He told her of his flight; of the unhinged state of his mind when he left home; of his physical condition which brought him to the verge of death; of how he would have died but for the care of a stranger—a poor white, who later robbed him, and was subsequently buried in his name. He told her of his slow recovery in a native hut; of the fierce craving for alcohol which assailed him as soon as he was able once more to get about.

“I could not write to you then,” he said. “I felt unfit to breathe your name.”

He went on to speak of the journey to England, still with his vice in the ascendant. He had given way to it in England. His illness had sapped his will-power and he was at the mercy of his desires once more. Then came the war. He joined up with the intention of making good. Until he had made good he was resolved that he would not write.

The rest of the story, of his early capture and his ineffectual efforts to communicate with her, he described briefly. He gave a detailed account of the period following his release; of his tedious convalescence; of his longing for her; of his time of probation, during which he tested his endurance until satisfied that he had won a final victory over himself. He told of his voyage out; of his wish to break the news of his return to her himself.

“It was unlikely that you believed me to be still alive,” he said. “And I did not want to give you a shock by writing when, by the exercise of a little patience, I could tell you all this, and—”

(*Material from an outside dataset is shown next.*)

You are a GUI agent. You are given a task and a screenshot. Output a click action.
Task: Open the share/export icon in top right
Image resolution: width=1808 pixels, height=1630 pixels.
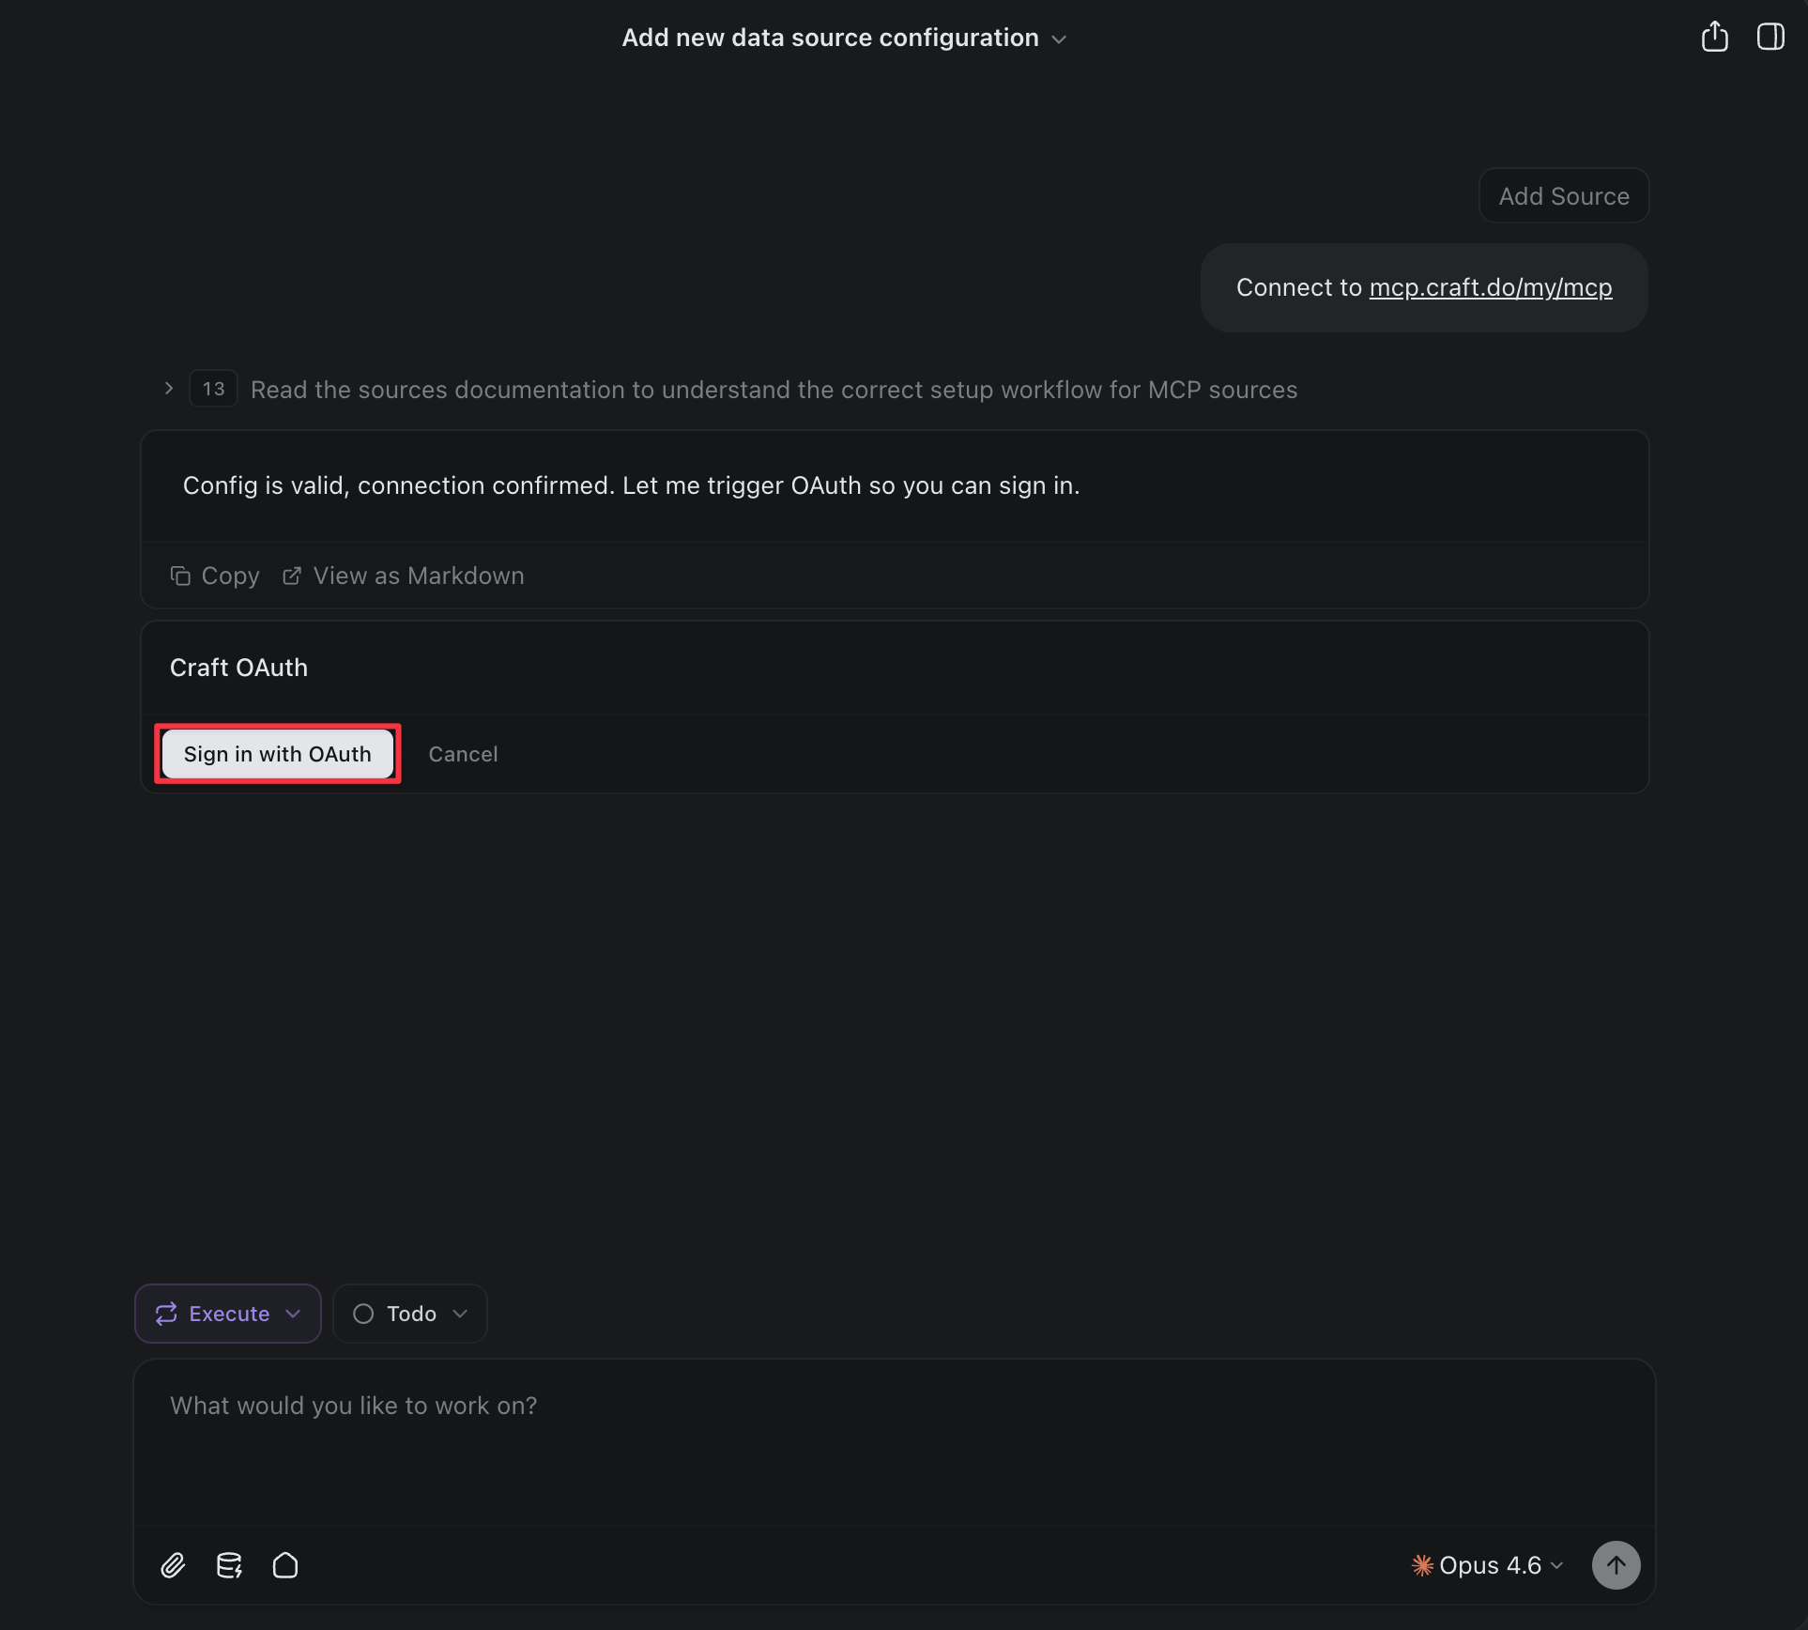point(1714,36)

He broke off abruptly. In his imagination he had anticipated her gladness, had pictured their mutual joy in the reunion, when, with his arms about her, he would tell her the story of his absence, and with his kisses comfort her for the sorrow that was past. This home-coming was so different from anything he had conceived.

“I knew nothing of the finding of the body of a man supposed to be me,” he said. “That was one of the unforeseen accidents of circumstance which create an aftermath of deplorable consequences. We are the victims of circumstance. It is useless to impute blame to any one. The facts remain. But for Jim’s positive testimony you would not have re-married. Without some proof of my death, you would have gone on hoping, I believe.”

“Paul!—Oh, Paul!” she sobbed, and held out her two hands towards him in a gesture of pathetic helplessness.

He took them in his. And abruptly with the feel of her hands in his, his reserve broke down; the hardness went out of his eyes. He gathered her to him and kissed her and held her close in his embrace.